By the end of this lab you should be able to:

Encode the Support-vs-Self-guided final-score slice of Dataset G in R with the course seed, and name the student as the unit, the final score as the quantitative response, and group as the two-level independent factor.
Summarise the two groups — means, SDs, and counts — and read a side-by-side boxplot to see the structure (center, spread, overlap) before fitting anything.
Run t.test(score ~ group) (the Welch two-sample $t$) and read off the three things that matter: the difference in means ($+6$ points), its 95% confidence interval $(1.3, 10.7)$, and the p-value ($\approx 0.013$) — reporting the estimate and interval, not a bare verdict.
Compute Cohen’s $d$ ($\approx 0.53$), either by hand from the pooled SD or with the effsize package, and say in a sentence what a medium standardized effect means in context.
State the conclusion in the blueprint’s three registers — statistical significance, practical significance, and the observational (association-not-causation) caveat — without letting the small p-value do work it cannot do.

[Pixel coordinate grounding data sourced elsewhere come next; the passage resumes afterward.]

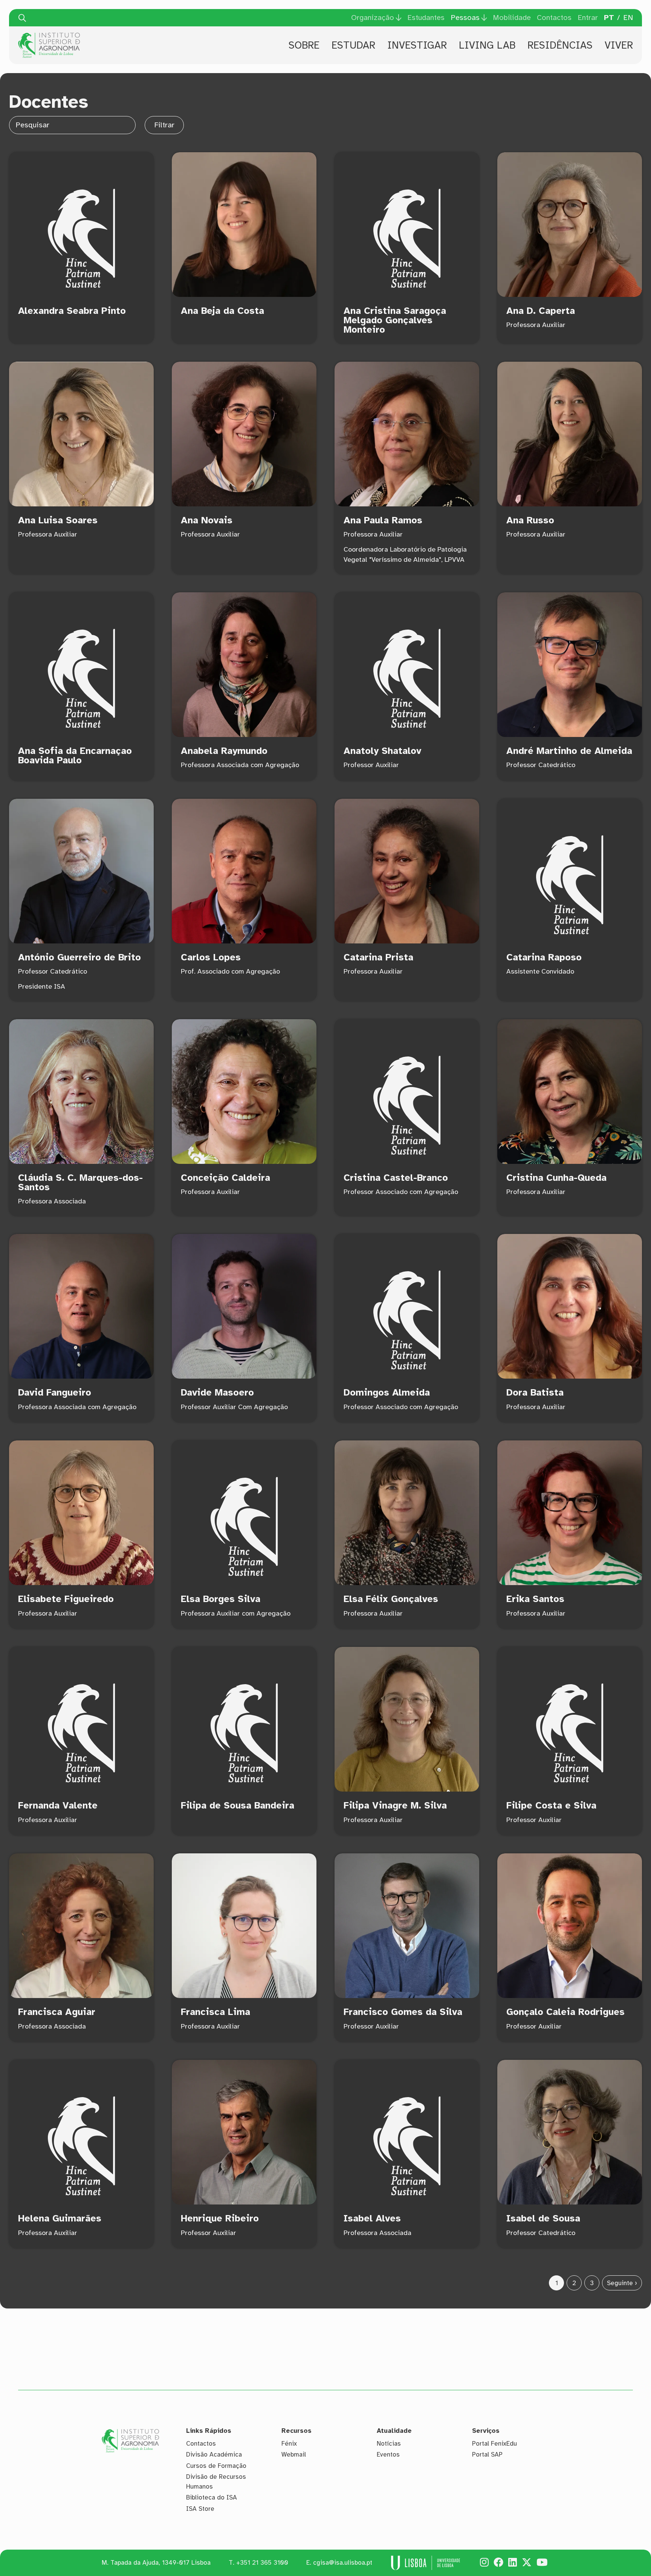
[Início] (49, 35)
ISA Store (200, 2509)
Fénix (289, 2444)
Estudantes (426, 17)
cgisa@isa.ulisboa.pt (342, 2563)
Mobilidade (512, 17)
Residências (560, 45)
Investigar (417, 45)
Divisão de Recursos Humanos (216, 2481)
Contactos (554, 17)
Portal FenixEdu (494, 2444)
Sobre (304, 45)
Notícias (389, 2444)
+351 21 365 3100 (262, 2563)
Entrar (588, 17)
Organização (372, 17)
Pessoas (465, 17)
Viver (619, 45)
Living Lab (487, 45)
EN (628, 17)
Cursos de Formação (216, 2466)
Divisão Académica (214, 2454)
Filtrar (164, 125)
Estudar (353, 45)
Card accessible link (81, 248)
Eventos (388, 2454)
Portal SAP (487, 2454)
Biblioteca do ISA (211, 2497)
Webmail (293, 2454)
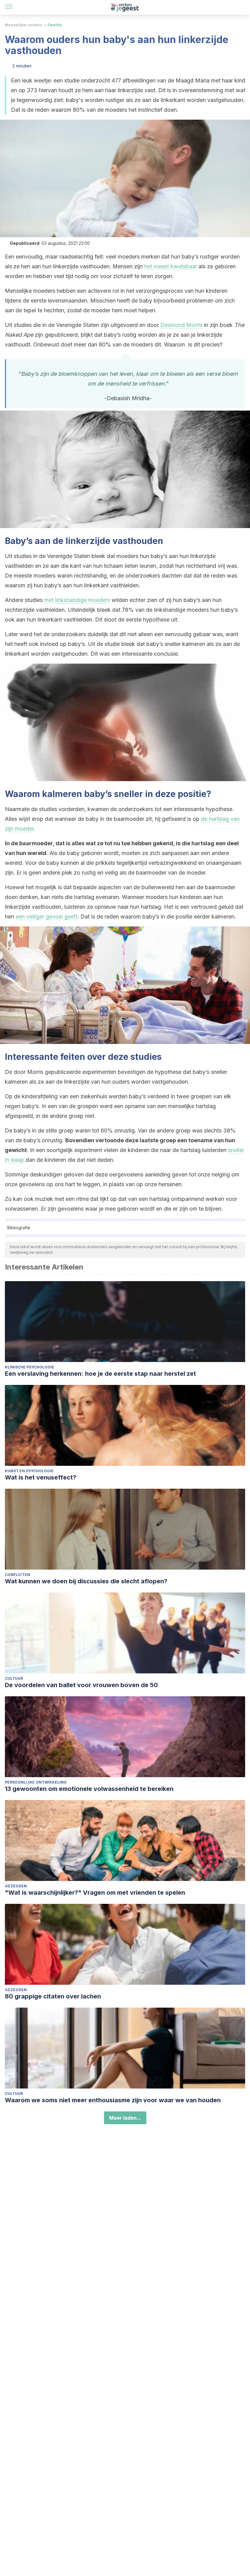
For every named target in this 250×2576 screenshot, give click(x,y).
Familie (55, 25)
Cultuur (14, 1678)
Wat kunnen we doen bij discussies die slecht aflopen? (86, 1581)
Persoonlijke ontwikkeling (36, 1782)
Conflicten (17, 1574)
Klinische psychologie (29, 1367)
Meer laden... (125, 2118)
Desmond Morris (181, 325)
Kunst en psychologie (29, 1471)
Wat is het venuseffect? (40, 1477)
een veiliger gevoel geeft (46, 916)
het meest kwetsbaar (170, 266)
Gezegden (16, 1886)
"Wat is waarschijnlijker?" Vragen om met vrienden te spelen (95, 1892)
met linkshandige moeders (77, 600)
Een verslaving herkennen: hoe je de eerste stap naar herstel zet (100, 1373)
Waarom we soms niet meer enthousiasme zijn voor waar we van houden (113, 2100)
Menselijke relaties (23, 25)
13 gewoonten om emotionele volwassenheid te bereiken (89, 1788)
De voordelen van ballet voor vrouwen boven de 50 (81, 1685)
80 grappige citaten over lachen (53, 1996)
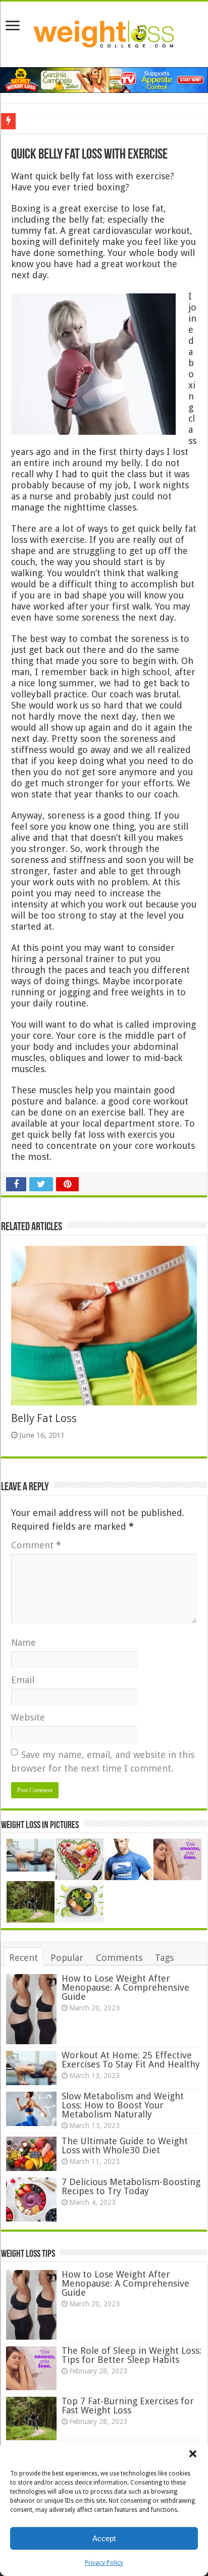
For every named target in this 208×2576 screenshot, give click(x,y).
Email (22, 1680)
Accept (104, 2538)
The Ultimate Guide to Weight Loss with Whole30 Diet (125, 2145)
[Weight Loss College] (104, 32)
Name (23, 1642)
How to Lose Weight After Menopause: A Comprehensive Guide (125, 1987)
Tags (164, 1957)
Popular (66, 1957)
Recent (23, 1957)
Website (28, 1717)
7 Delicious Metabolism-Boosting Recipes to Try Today (131, 2186)
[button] (193, 2454)
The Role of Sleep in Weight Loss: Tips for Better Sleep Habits (131, 2355)
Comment (36, 1545)
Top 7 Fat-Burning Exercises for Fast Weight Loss (128, 2405)
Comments (119, 1957)
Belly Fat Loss (44, 1418)
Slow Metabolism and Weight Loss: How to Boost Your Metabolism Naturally (123, 2105)
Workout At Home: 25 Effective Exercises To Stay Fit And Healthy (131, 2059)
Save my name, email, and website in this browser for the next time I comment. (102, 1761)
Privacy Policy (104, 2562)
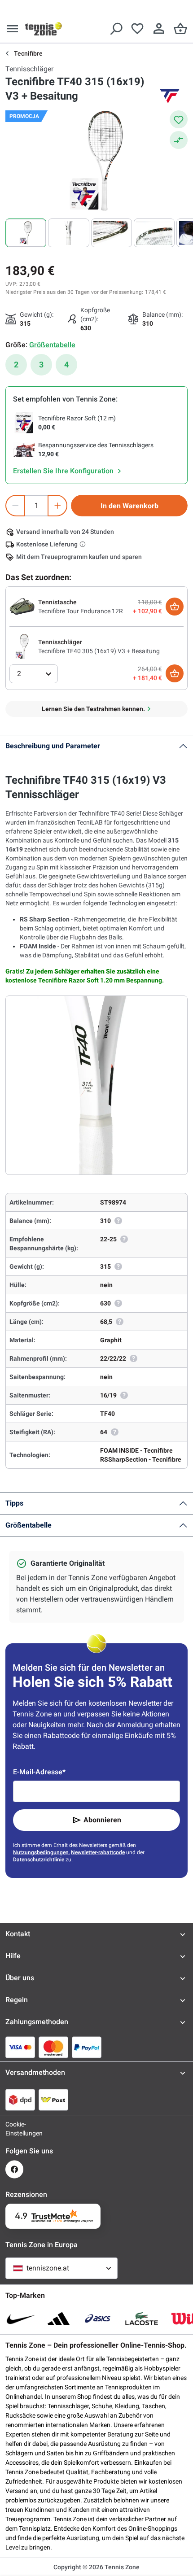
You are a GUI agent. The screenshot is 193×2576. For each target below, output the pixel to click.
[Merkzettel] (137, 28)
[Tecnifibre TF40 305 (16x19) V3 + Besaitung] (22, 646)
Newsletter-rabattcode (98, 1852)
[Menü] (12, 29)
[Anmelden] (159, 29)
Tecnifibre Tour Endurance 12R (80, 611)
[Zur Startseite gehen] (43, 28)
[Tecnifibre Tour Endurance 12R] (22, 606)
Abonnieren (102, 1820)
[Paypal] (86, 2047)
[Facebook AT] (14, 2169)
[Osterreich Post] (53, 2099)
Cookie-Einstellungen (14, 2129)
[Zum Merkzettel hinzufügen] (179, 119)
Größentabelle (28, 1525)
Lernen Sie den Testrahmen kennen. (93, 708)
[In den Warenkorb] (175, 607)
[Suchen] (116, 29)
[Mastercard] (53, 2047)
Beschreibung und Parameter (52, 746)
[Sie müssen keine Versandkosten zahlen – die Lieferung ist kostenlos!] (83, 544)
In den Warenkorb (129, 506)
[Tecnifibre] (170, 96)
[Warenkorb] (180, 28)
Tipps (14, 1503)
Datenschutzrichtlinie (38, 1859)
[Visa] (20, 2047)
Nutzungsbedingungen (41, 1852)
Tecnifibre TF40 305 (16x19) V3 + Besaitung (99, 651)
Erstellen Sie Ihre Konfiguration (64, 471)
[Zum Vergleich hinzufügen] (179, 140)
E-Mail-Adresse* (39, 1772)
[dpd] (20, 2099)
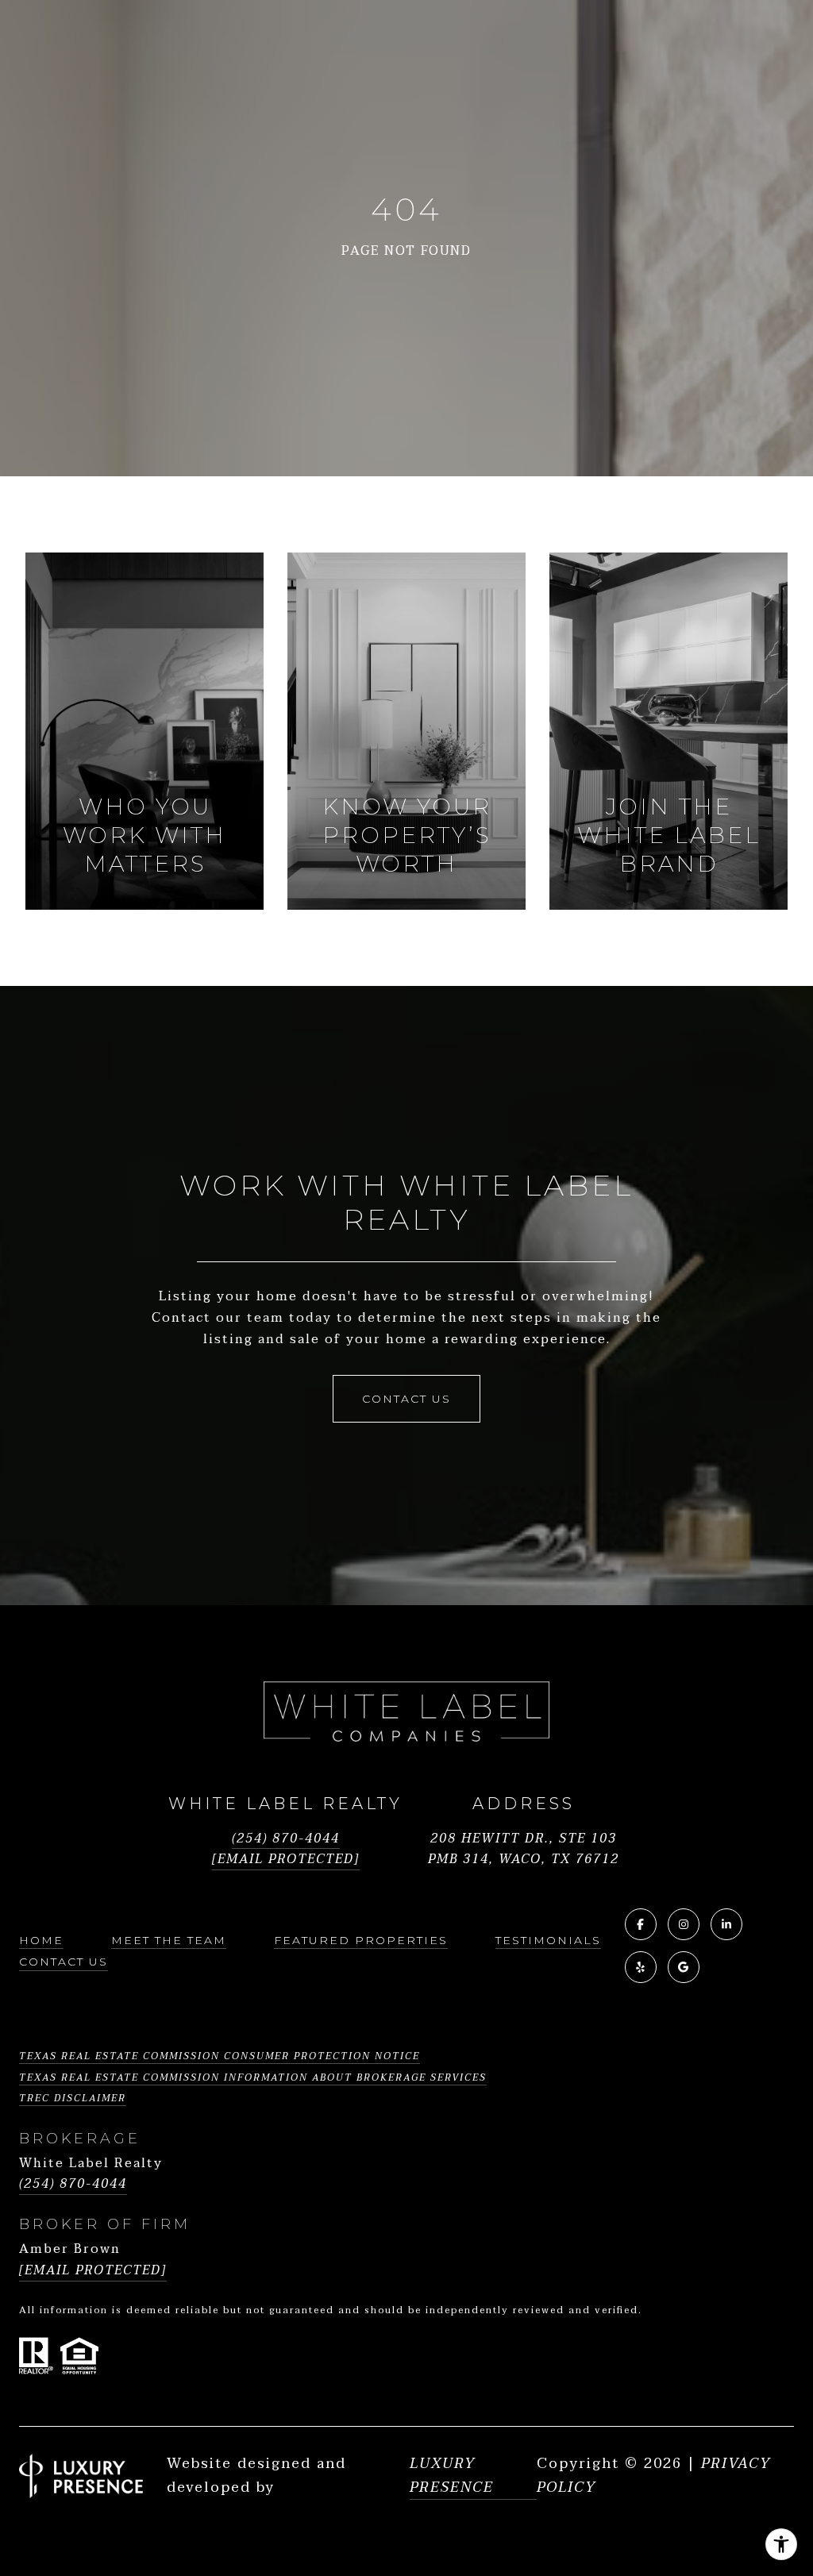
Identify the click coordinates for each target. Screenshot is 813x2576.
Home (41, 1940)
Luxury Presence (452, 2476)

The point of the lab is the estimate, not the test. A two-sample $t$-test is one instance of the analysis blueprint, and its job is to attach an honest uncertainty to a difference you already care about — not to deliver a yes/no answer. Name the blueprint move as you go: you are choosing the method that matches an independent two-group quantitative structure, checking what it assumes (independence, roughly normal-or-large groups, and — for the pooled form — equal variance, which Welch sidesteps), producing an estimate with its uncertainty, and writing a conclusion that keeps statistical, practical, and causal claims separate.

Setup

You need only base R for the comparison itself; the optional Cohen’s $d$ shortcut uses the small effsize package, but Step 4 also shows the by-hand computation so you can run the whole lab with no packages at all. Every chunk that draws randomness starts with set.seed(35203), the course-wide seed, so your synthetic Dataset G reproduces the locked numbers the week-5 note reports. The data are synthetic; seed set — these are not real student records, so treat every value below as a drafted target, not a confirmed reference.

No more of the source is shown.